Etiologies were malformations of cortical development (58%), perinatal infarct/encephalomalacia (39%) and tumor (3%). Surgical procedures were hemispherectomy (44%), lobectomy/lesionectomy (33%) and multilobar resections (23%).
Outcomes were as follows:
- At six months, 73% (51/70) had complete seizure freedom (Engel class IA).
- At mean follow-up of 2.7 years, 60% (42/70) were classified as Engel I (free of disabling seizures).
- In those with seizure recurrence, 61% (17/28) reported improvement.
- 12 children needed repeat surgery; six of them were seizure-free at mean follow-up of 4.8 years.
- Hypsarrhythmia resolved in 90% of those who had it on preoperative EEG (35/39).
Favorable outcomes at six months were associated with:
- Shorter epilepsy duration preoperatively (P = 0.05)
- Lobar or sublobar epileptogenic lesions (P = 0.02)
Increased risk of recurrence was associated with:
- Bilateral abnormalities on MRI (P = 0.001; long-term risk only)
- Multilobar findings on MRI (P = 0.02; short- and long-term risk)
Advantages of an MRI-based approach
Dr. Moosa explains that Cleveland Clinic’s approach to epileptic spasms is to base surgical decisions primarily on the lesion detected on MRI. “The lesions are generally lobar or hemispheric,” he says. “When MRI abnormalities are bilateral, focal features on EEG and seizure semiology have guided surgical decisions.” The type and extent of procedure are influenced by preexisting deficits and anatomic margins of nearby eloquent cortex. Children with symmetrical extensive abnormalities on brain MRI are generally not considered to be surgical candidates, he notes.

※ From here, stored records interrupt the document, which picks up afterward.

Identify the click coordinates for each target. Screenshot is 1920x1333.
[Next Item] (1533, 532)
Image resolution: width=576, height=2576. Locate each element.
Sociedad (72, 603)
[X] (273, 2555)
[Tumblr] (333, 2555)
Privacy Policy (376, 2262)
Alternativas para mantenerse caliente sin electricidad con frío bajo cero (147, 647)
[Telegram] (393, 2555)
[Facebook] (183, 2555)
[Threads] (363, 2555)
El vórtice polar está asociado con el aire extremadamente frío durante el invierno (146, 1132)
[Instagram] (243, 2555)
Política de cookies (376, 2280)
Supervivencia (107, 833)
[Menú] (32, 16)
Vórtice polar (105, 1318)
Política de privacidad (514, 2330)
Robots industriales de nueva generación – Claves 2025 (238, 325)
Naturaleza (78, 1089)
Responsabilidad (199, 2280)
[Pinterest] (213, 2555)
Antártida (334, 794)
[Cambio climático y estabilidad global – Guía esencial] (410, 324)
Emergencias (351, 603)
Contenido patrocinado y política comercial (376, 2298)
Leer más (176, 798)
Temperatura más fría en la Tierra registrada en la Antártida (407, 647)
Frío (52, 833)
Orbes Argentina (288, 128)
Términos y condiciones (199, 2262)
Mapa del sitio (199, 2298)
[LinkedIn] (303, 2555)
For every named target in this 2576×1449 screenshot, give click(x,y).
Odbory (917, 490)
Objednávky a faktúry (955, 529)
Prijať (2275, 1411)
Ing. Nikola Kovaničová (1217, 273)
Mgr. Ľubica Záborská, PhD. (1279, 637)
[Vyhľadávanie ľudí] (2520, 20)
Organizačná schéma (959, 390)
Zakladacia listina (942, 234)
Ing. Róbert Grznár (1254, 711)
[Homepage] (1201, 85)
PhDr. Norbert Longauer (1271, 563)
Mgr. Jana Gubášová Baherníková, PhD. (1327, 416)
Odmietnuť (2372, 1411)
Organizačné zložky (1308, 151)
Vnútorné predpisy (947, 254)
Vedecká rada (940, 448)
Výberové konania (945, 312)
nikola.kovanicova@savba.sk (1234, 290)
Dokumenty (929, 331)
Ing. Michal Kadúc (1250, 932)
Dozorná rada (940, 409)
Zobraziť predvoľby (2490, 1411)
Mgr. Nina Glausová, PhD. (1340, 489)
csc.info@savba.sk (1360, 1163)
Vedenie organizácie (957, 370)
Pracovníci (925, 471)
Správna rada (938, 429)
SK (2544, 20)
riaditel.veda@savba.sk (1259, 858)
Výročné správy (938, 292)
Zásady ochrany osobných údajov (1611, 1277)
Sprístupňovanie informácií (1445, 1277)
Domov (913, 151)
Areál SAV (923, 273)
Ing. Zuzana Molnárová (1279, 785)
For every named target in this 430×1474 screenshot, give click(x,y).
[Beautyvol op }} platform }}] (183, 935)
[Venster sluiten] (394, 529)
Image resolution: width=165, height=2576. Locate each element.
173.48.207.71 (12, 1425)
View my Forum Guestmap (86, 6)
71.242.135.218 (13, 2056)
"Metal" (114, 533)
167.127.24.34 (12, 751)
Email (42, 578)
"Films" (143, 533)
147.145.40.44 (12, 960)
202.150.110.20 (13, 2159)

He highlights key takeaways from his team’s analysis of this “MRI-based” approach:
- Outcomes were similar to other series that used invasive monitoring for preoperative evaluation. This is especially noteworthy given that children in this study had less localizing semiology and were more likely to have bilateral structural abnormalities on brain MRI. On the other hand, patients in this series were younger at the time of surgery than in other studies (mean age of 23 months vs. 3.3-5.1 years, respectively), which predicts better outcomes.
- “Generalized” epilepsy features do not preclude a good surgical outcome. The presence of nonfocal or asymmetric features in semiology or EEG findings did not guide surgery. In fact, electrophysiological abnormalities and seizures were poorly localized in the majority of children. The authors explain that epileptic spasms in this setting are viewed as focal in onset.
“Not requiring invasive monitoring for epileptic spasms offers a faster path to surgery and exposes children to less preoperative risk,” Dr. Moosa observes. “It also opens up the availability of effective treatment in centers without intracranial monitoring capabilities.”
Image at top shows T2-weighted MRI and FDG-PET images from a 3-month-old infant with epileptic spasms and focal seizures. Arrows indicate focal areas of hypointensity and hypometablism consistent with focal cortical dysplasia.